Dia baru saja akan kembali ke rumahnya ketika tiba-tiba berhenti dan menatap Chu Feng dengan terkejut. Ternyata, Chu Feng akhirnya mulai memanen tanaman, tetapi dia melakukannya dengan metode yang paling primitif.
“Aiyo, tidak perlu kau melakukan itu. Kita berada di Istana Suci Tujuh Alam. Tidak perlu berpura-pura; yang penting adalah hasilnya! Mungkin terlihat seperti aku memanen tanaman dengan santai, tetapi sebenarnya ada triknya.
“Lihat beras yang kupanen di sana. Aku memastikan untuk mempertahankan aroma beras agar kualitasnya meningkat. Dengan ini, aku akan bisa mendapatkan lebih banyak Mutiara Spiritualis Dunia ketika aku menyerahkan hasil panenku! “
Para spiritualis dunia harus membuktikan diri melalui kekuatan spiritual mereka dan bukan dengan berpura-pura seperti itu. Kau hanya membuang-buang waktu. Para tetua Istana Suci Tujuh Alam hanya akan memandang rendahmu karena menggunakan cara-cara yang tidak lazim seperti itu,” kata Chen Hui.

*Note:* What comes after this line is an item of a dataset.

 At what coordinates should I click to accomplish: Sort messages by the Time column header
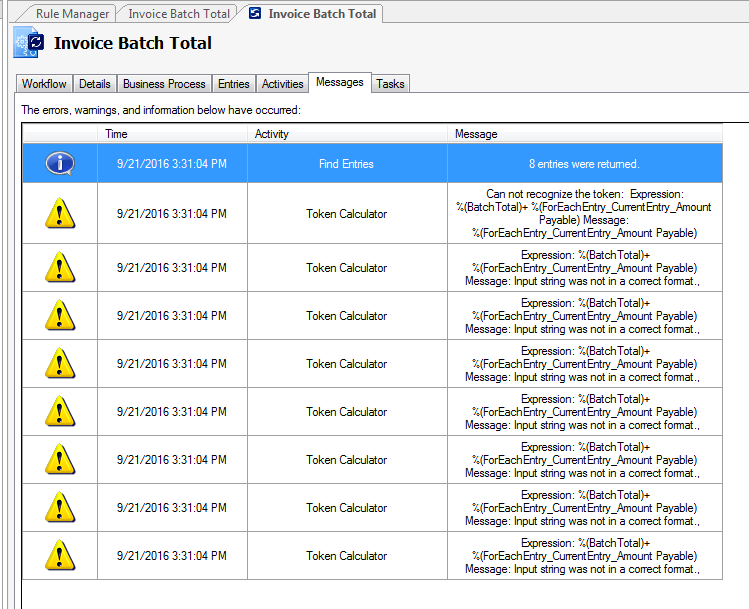170,134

Chu Feng mengabaikan Chen Hui dan malah fokus pada panen tanaman. Dia secara manual menyesuaikan formasi sabit pada setiap tanaman, karena tahu bahwa ini adalah cara untuk memanen hasil panen terbaik. Satu-satunya kekurangannya adalah prosesnya lambat.
Melihat Chu Feng tidak mau mendengarkannya, Chen Hui menggelengkan kepalanya dan masuk ke rumah.

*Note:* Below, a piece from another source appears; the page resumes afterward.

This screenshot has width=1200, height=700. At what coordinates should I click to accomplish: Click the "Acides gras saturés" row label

Chu Feng harus bekerja dari subuh hingga senja sebelum akhirnya selesai memanen semua tanaman. Ketika Chen Hui keluar dari rumahnya keesokan paginya dan melihat Chu Feng hampir belum selesai panen, dia menatap langit dan tersenyum sendiri.
“Saudaraku, seharusnya kau sedikit memperlambat pekerjaanmu. Tetua akan segera melewati daerah ini untuk mengambil hasil panen. Kau tentu tidak ingin dia melewatkan betapa rajinnya kau, kan?” kata Chen Hui.
Chu Feng mengabaikannya dan duduk di tanah untuk merenung. Sehari memanen tanaman telah membuatnya menyadari bahwa metodenya masih kurang. Saat dia mencoba memahami apa yang kurang, dia tidak bisa tidak memperhatikan bahwa pemahamannya tentang teknik spiritualis dunia juga semakin dalam.
Dengan kecepatan ini, hanya masalah waktu sebelum dia membuat terobosan.